:: TASK TO COMPLETE ::
Repeat only the lines below from the one that contains "Given: Select the" through the final line, exactly. Omit pictures.

:: SOURCE MATERIAL ::

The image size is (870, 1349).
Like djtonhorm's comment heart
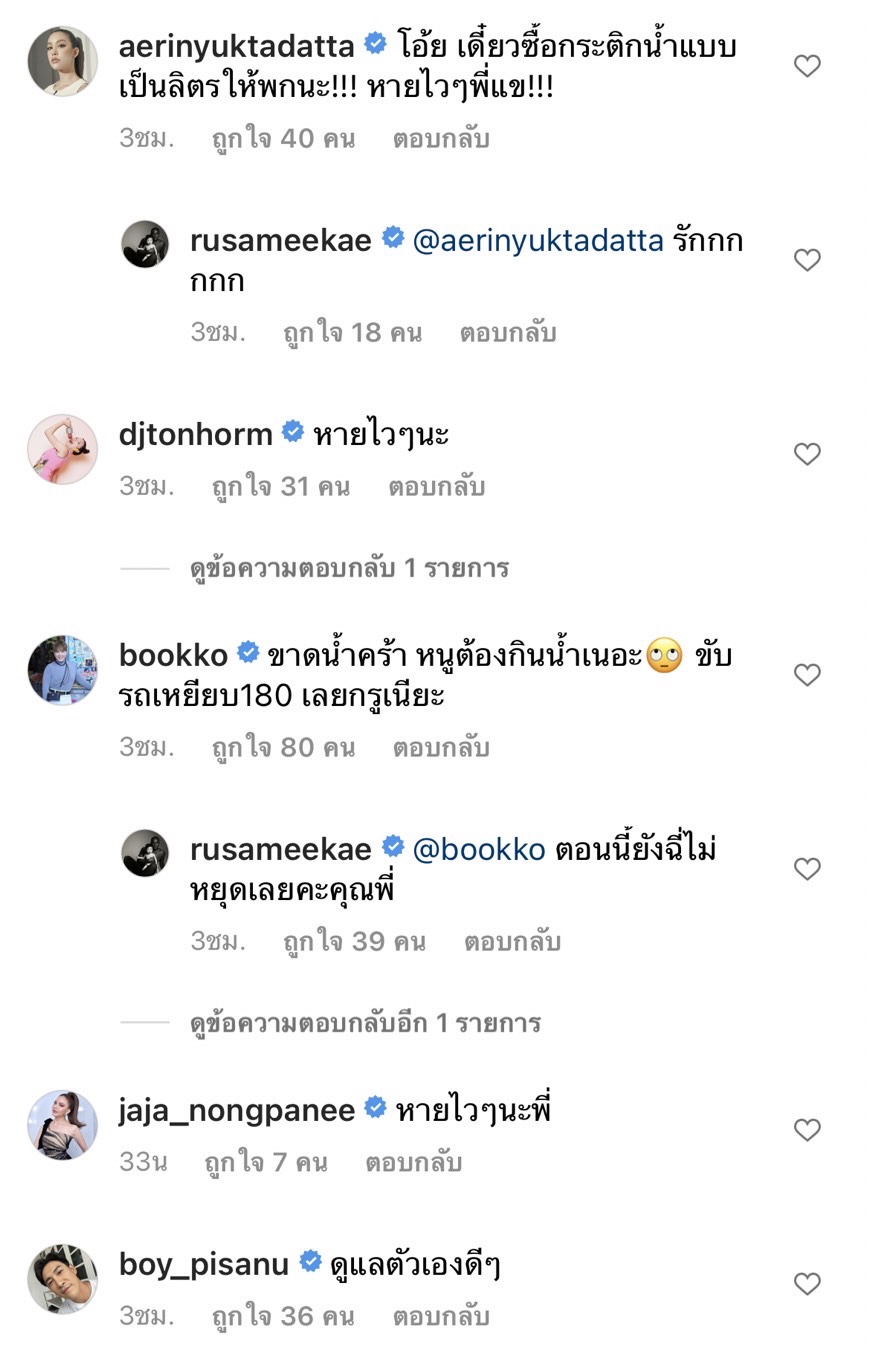pos(807,454)

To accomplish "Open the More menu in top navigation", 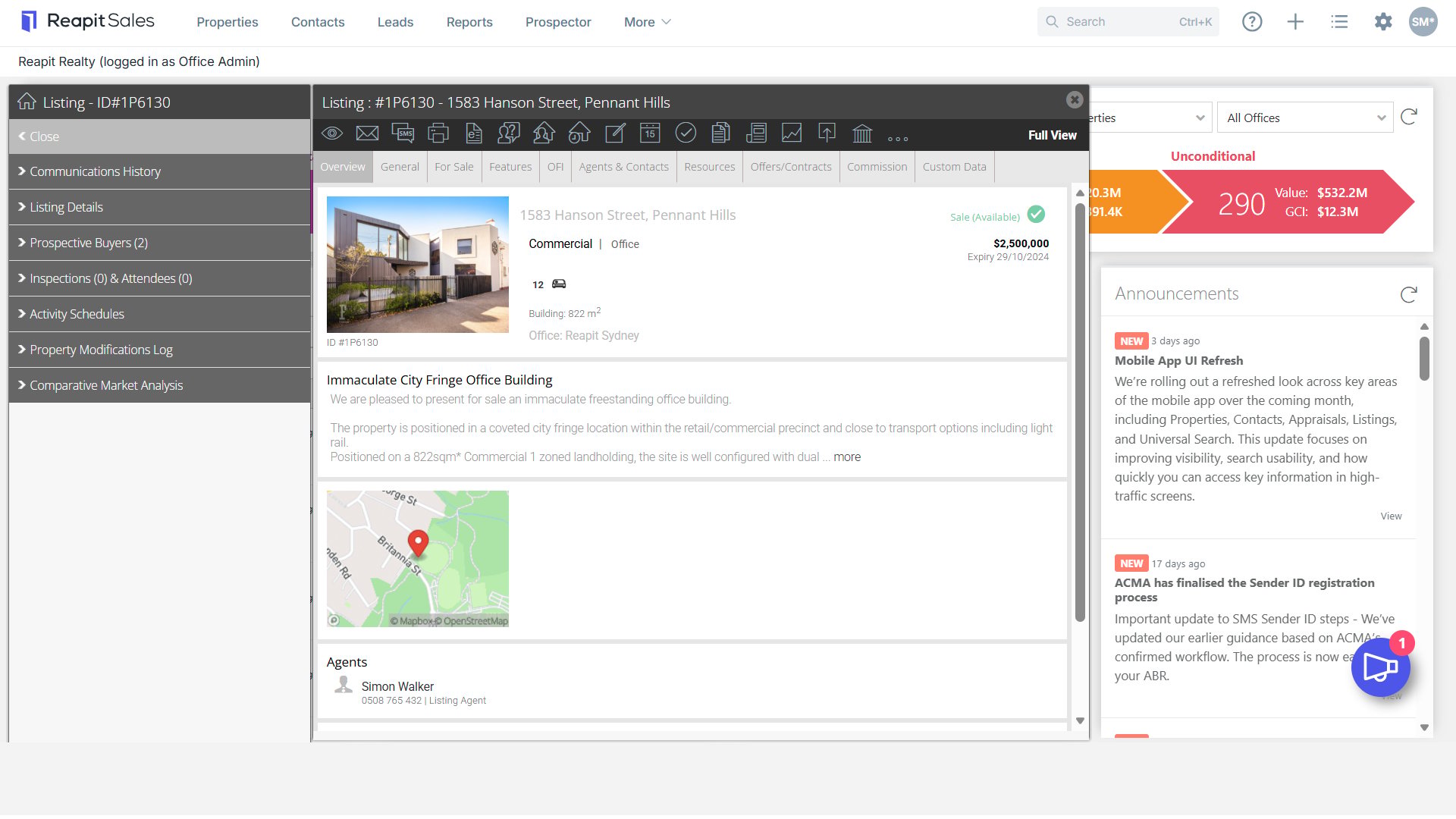I will [x=647, y=22].
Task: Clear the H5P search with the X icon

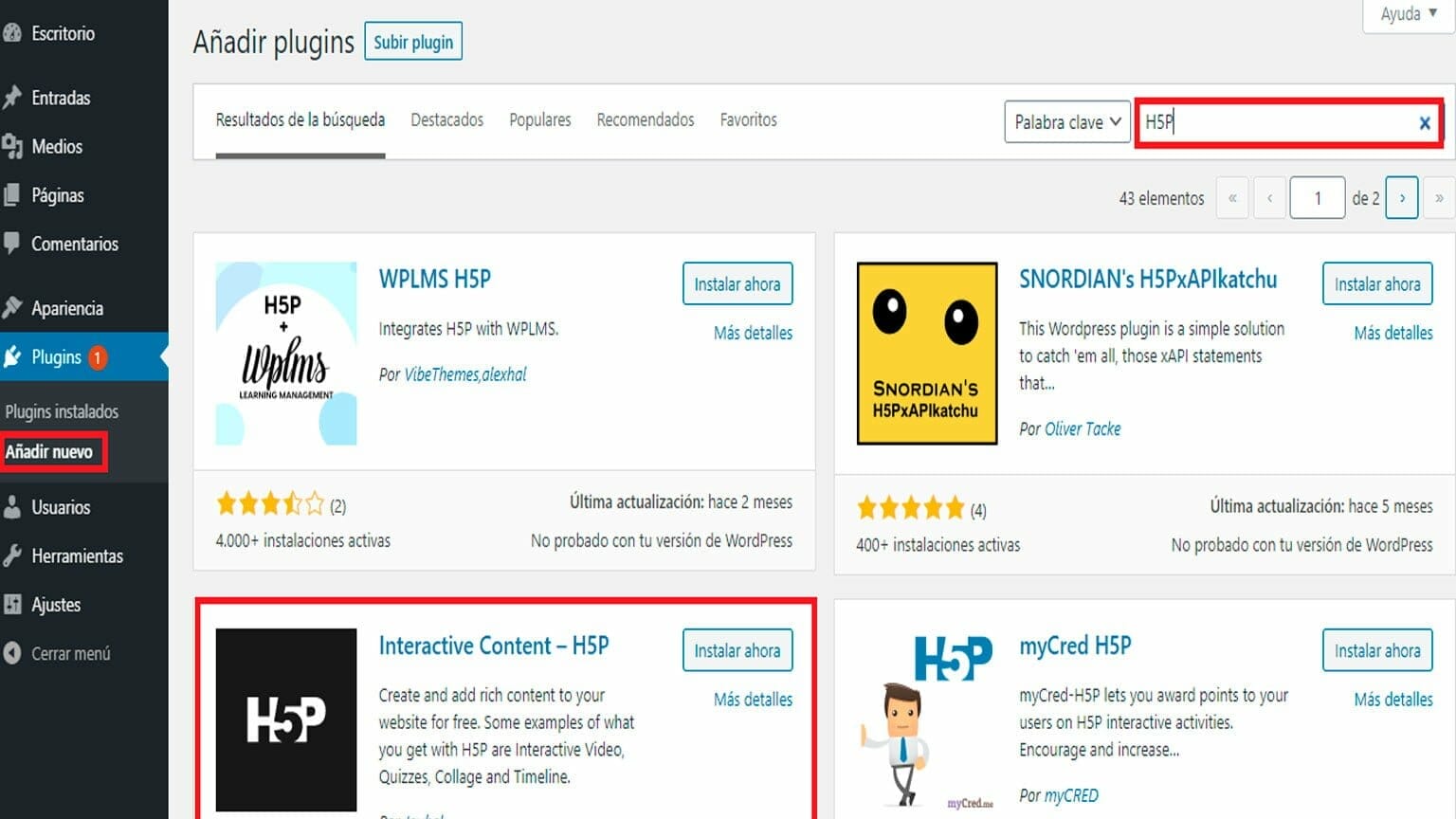Action: coord(1425,122)
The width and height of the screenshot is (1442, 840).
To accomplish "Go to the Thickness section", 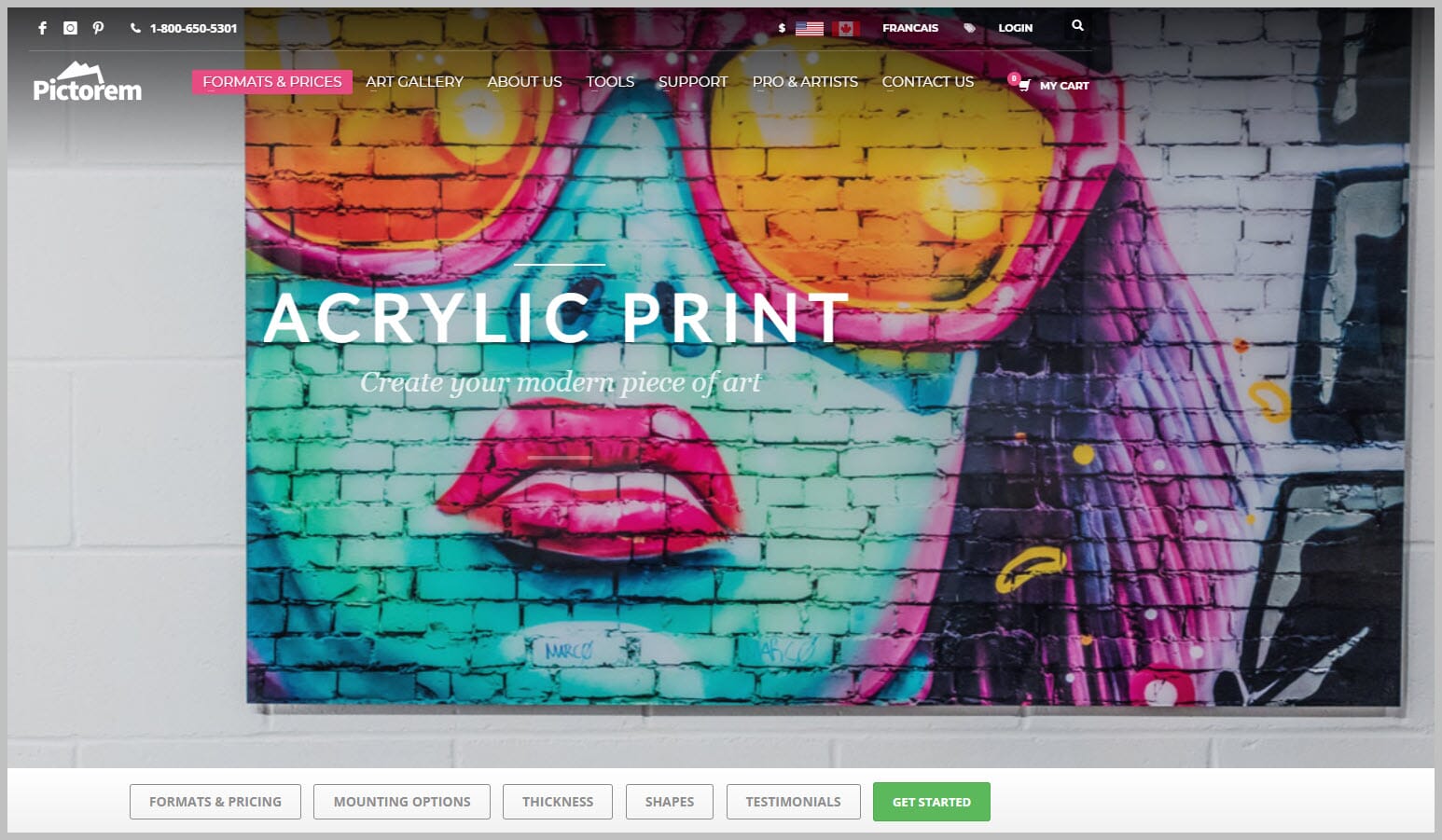I will (557, 802).
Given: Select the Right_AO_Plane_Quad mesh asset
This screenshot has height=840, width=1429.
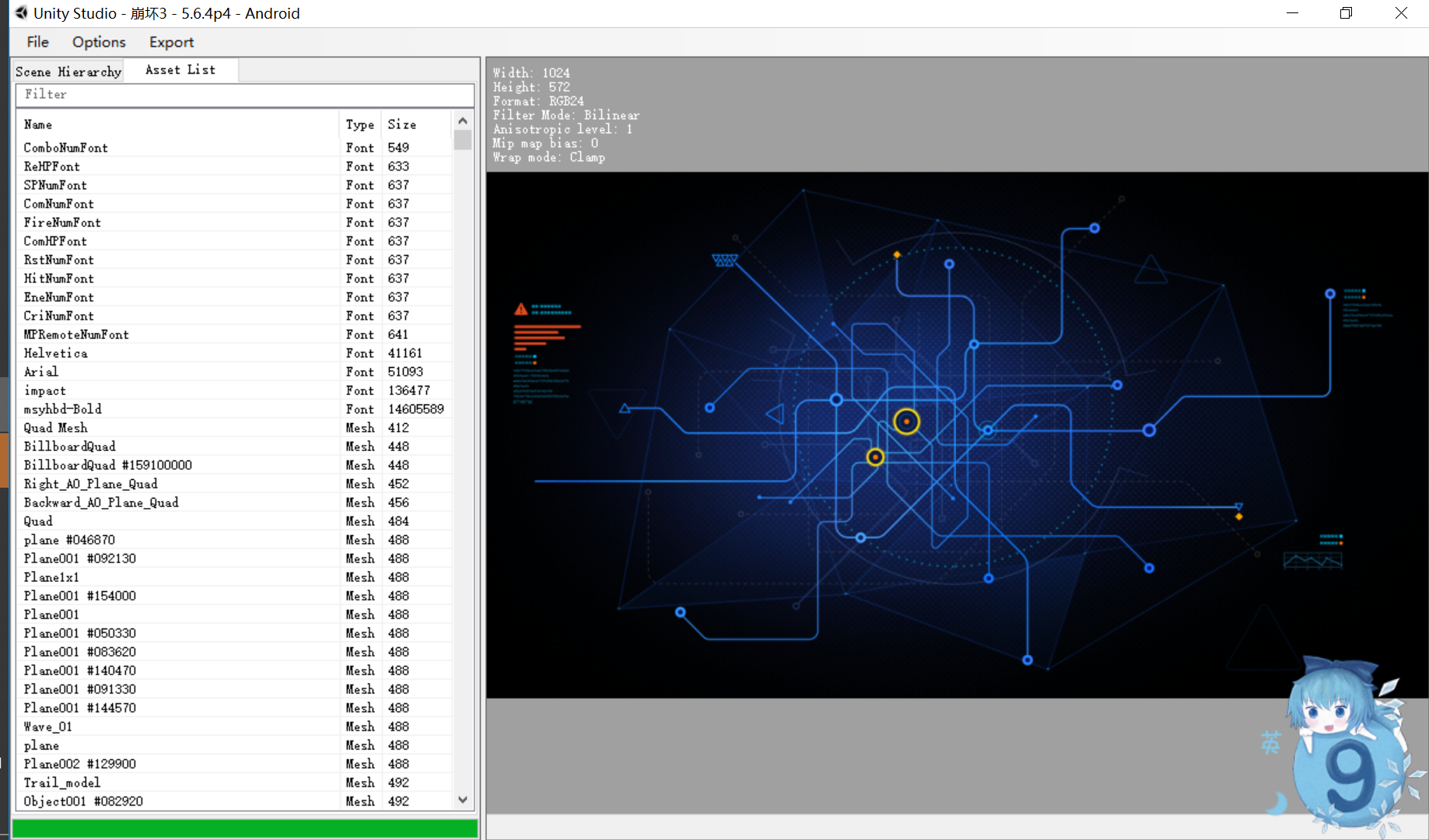Looking at the screenshot, I should pyautogui.click(x=90, y=484).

:: THE COMPLETED TASK ::
Given: Select the Right_AO_Plane_Quad mesh asset
This screenshot has height=840, width=1429.
Looking at the screenshot, I should pyautogui.click(x=90, y=484).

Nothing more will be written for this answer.